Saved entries
##########

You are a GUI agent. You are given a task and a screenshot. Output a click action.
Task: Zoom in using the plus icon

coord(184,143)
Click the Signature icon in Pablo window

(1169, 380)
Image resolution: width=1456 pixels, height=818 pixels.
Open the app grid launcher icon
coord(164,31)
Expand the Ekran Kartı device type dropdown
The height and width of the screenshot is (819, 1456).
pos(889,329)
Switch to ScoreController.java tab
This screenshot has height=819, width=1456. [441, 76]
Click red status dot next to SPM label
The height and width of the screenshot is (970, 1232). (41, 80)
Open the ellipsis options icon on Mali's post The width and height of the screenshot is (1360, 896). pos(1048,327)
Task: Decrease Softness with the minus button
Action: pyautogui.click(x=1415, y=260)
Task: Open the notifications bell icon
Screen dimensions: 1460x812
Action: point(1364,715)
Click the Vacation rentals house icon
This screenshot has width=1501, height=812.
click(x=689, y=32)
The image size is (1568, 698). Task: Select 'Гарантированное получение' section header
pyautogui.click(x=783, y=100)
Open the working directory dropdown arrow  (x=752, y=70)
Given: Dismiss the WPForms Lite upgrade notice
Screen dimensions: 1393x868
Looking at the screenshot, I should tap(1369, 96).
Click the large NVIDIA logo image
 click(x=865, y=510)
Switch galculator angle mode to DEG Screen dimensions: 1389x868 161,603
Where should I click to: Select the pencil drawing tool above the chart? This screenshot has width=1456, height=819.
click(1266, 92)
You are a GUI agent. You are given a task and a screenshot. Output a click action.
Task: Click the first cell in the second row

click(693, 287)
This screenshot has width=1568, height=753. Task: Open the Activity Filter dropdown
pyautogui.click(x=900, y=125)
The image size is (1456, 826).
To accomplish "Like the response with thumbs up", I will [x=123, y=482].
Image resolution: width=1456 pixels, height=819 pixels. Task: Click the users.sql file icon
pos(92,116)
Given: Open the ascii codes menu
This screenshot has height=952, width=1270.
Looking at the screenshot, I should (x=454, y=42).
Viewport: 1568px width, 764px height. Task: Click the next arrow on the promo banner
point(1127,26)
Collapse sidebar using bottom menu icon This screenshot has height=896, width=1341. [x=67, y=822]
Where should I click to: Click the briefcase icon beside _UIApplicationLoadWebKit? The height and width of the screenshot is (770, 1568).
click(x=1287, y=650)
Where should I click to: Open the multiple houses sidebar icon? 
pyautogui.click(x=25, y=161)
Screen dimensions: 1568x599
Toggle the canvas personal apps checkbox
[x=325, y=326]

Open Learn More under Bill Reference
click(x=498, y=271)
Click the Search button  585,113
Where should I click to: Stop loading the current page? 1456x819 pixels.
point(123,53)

##########

- Your instructions
Each record, exactly as written, is to be printed again.

- Solution to this task
You are a GUI agent. You are given a task and a screenshot. Output a click action.
Task: Zoom in using the plus icon

coord(184,143)
Click the Signature icon in Pablo window

(1169, 380)
Image resolution: width=1456 pixels, height=818 pixels.
Open the app grid launcher icon
coord(164,31)
Expand the Ekran Kartı device type dropdown
The height and width of the screenshot is (819, 1456).
pos(889,329)
Switch to ScoreController.java tab
This screenshot has height=819, width=1456. [441, 76]
Click red status dot next to SPM label
The height and width of the screenshot is (970, 1232). (41, 80)
Open the ellipsis options icon on Mali's post The width and height of the screenshot is (1360, 896). pos(1048,327)
Task: Decrease Softness with the minus button
Action: pyautogui.click(x=1415, y=260)
Task: Open the notifications bell icon
Screen dimensions: 1460x812
Action: point(1364,715)
Click the Vacation rentals house icon
This screenshot has width=1501, height=812.
click(x=689, y=32)
The image size is (1568, 698). Task: Select 'Гарантированное получение' section header
pyautogui.click(x=783, y=100)
Open the working directory dropdown arrow  (x=752, y=70)
Given: Dismiss the WPForms Lite upgrade notice
Screen dimensions: 1393x868
Looking at the screenshot, I should tap(1369, 96).
Click the large NVIDIA logo image
 click(x=865, y=510)
Switch galculator angle mode to DEG Screen dimensions: 1389x868 161,603
Where should I click to: Select the pencil drawing tool above the chart? This screenshot has width=1456, height=819.
click(1266, 92)
You are a GUI agent. You are given a task and a screenshot. Output a click action.
Task: Click the first cell in the second row

click(693, 287)
This screenshot has width=1568, height=753. Task: Open the Activity Filter dropdown
pyautogui.click(x=900, y=125)
The image size is (1456, 826).
To accomplish "Like the response with thumbs up", I will [x=123, y=482].
Image resolution: width=1456 pixels, height=819 pixels. Task: Click the users.sql file icon
pos(92,116)
Given: Open the ascii codes menu
This screenshot has height=952, width=1270.
Looking at the screenshot, I should (x=454, y=42).
Viewport: 1568px width, 764px height. Task: Click the next arrow on the promo banner
point(1127,26)
Collapse sidebar using bottom menu icon This screenshot has height=896, width=1341. [x=67, y=822]
Where should I click to: Click the briefcase icon beside _UIApplicationLoadWebKit? The height and width of the screenshot is (770, 1568).
click(x=1287, y=650)
Where should I click to: Open the multiple houses sidebar icon? 
pyautogui.click(x=25, y=161)
Screen dimensions: 1568x599
Toggle the canvas personal apps checkbox
[x=325, y=326]

Open Learn More under Bill Reference
click(x=498, y=271)
Click the Search button  585,113
Where should I click to: Stop loading the current page? 1456x819 pixels.
point(123,53)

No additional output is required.